Description
Hi everyone,
I am using the ENet model for image segmentation.
I have integrated TensorRT 7.1.3.4. and I am running into the problem that my segmentation result has an offset of about ~6 pixels in both x- and y-dimension. (The input size is 256,256,3)
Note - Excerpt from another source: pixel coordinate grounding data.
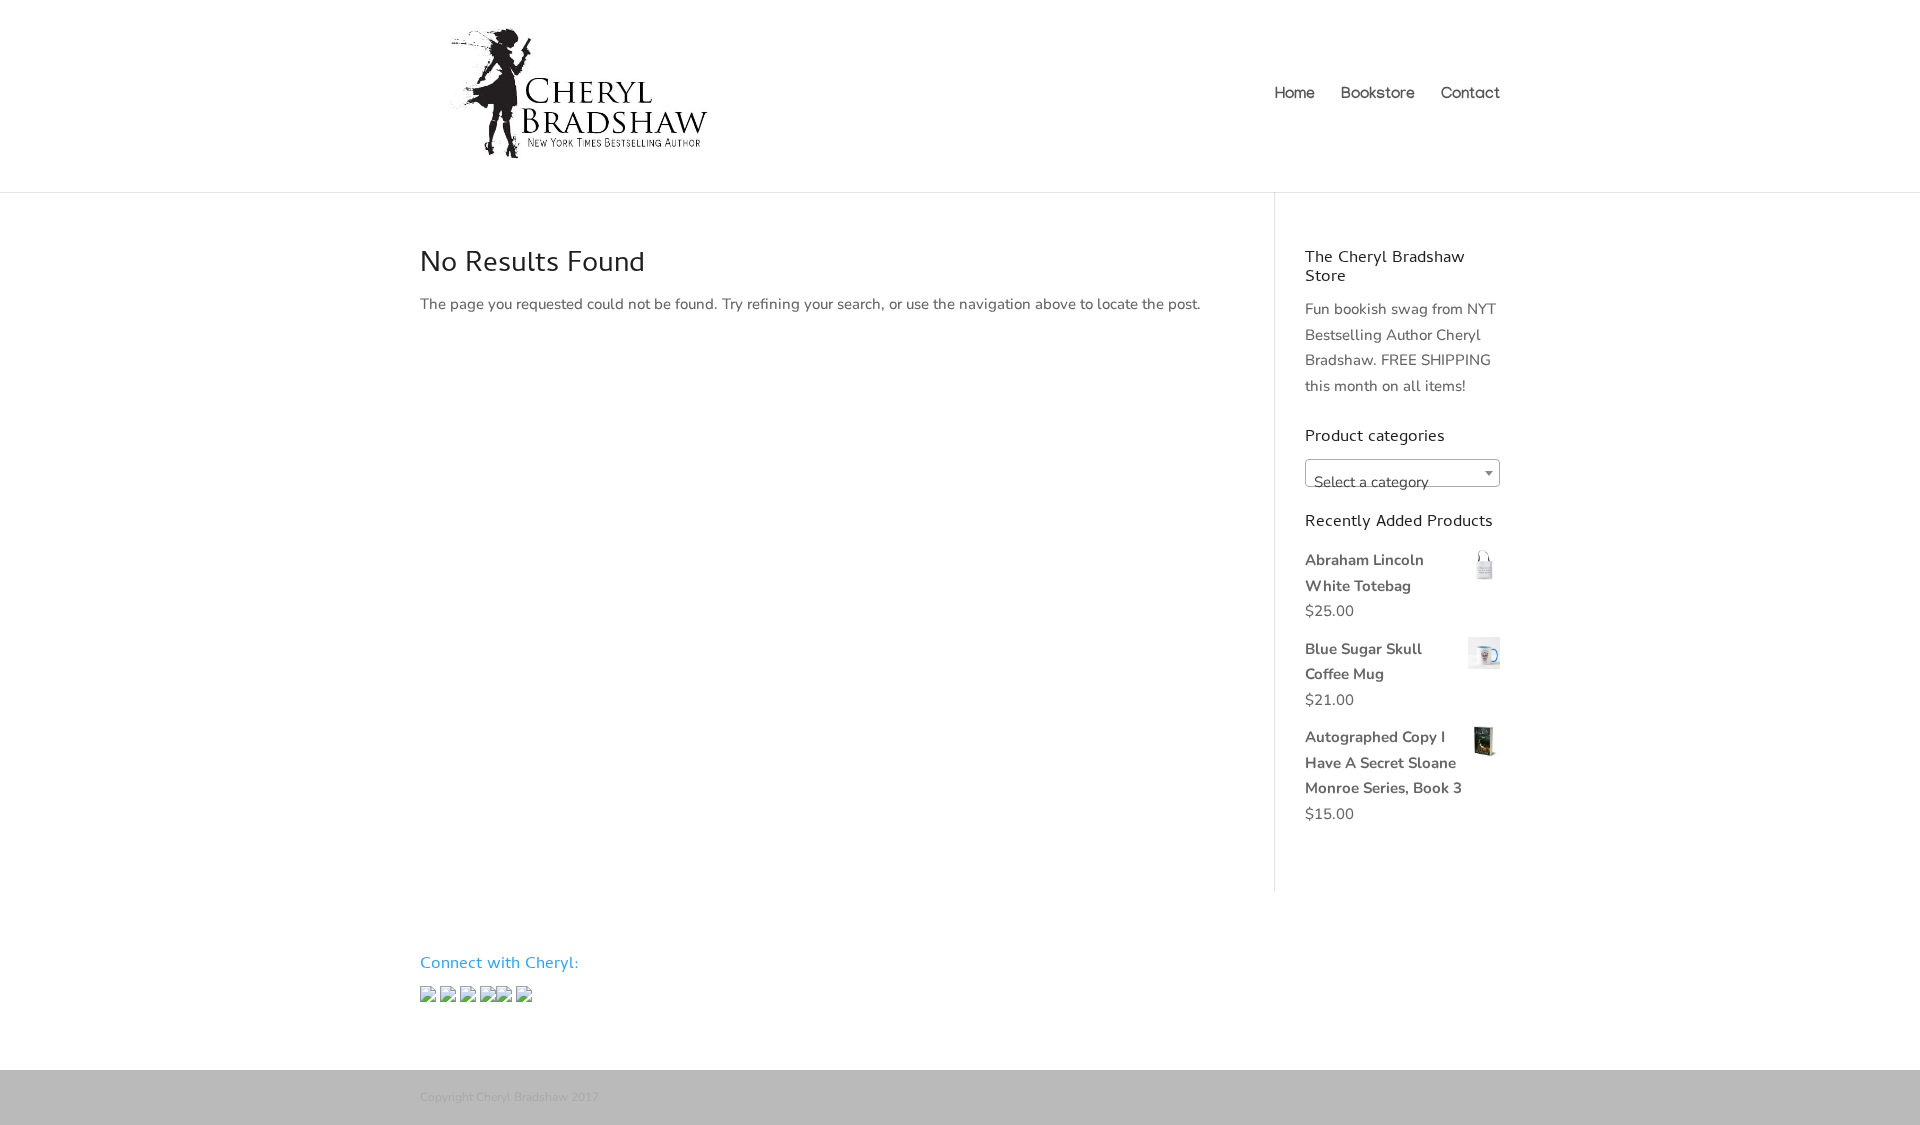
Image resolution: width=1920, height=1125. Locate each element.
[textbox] (1402, 481)
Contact (1470, 97)
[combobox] (1402, 473)
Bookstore (1378, 97)
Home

I have done the following steps:
1.) Convert PB file to ONNX using tf2onnx with opset 11 (opsets before do not work in TRT due to ResizeNearestNeighbor op)
2.) Build engine in CPP following ONNXMNIST sample code
3.) Inference in CPP following ONNXMNIST sample code
I already did some analysis to figure out that the issue lies somehow in the building of the CPP tensorRT engine:
4.) trtexec.exe --explicitBatch --onnx=enet.onnx --saveEngine=enetTRT.engine --workspace=1000
taking the engine from here and using it for inference in the product code results in the same issue
5.) I build onnxruntime with tensorRT execution provider, created a session with the same onnx model and cached the resulting engine. Using this engine in the product code works correctly.
6.) I took the engines created by trtexec and by my own implementation and ran them through onnxruntime → same offset issue.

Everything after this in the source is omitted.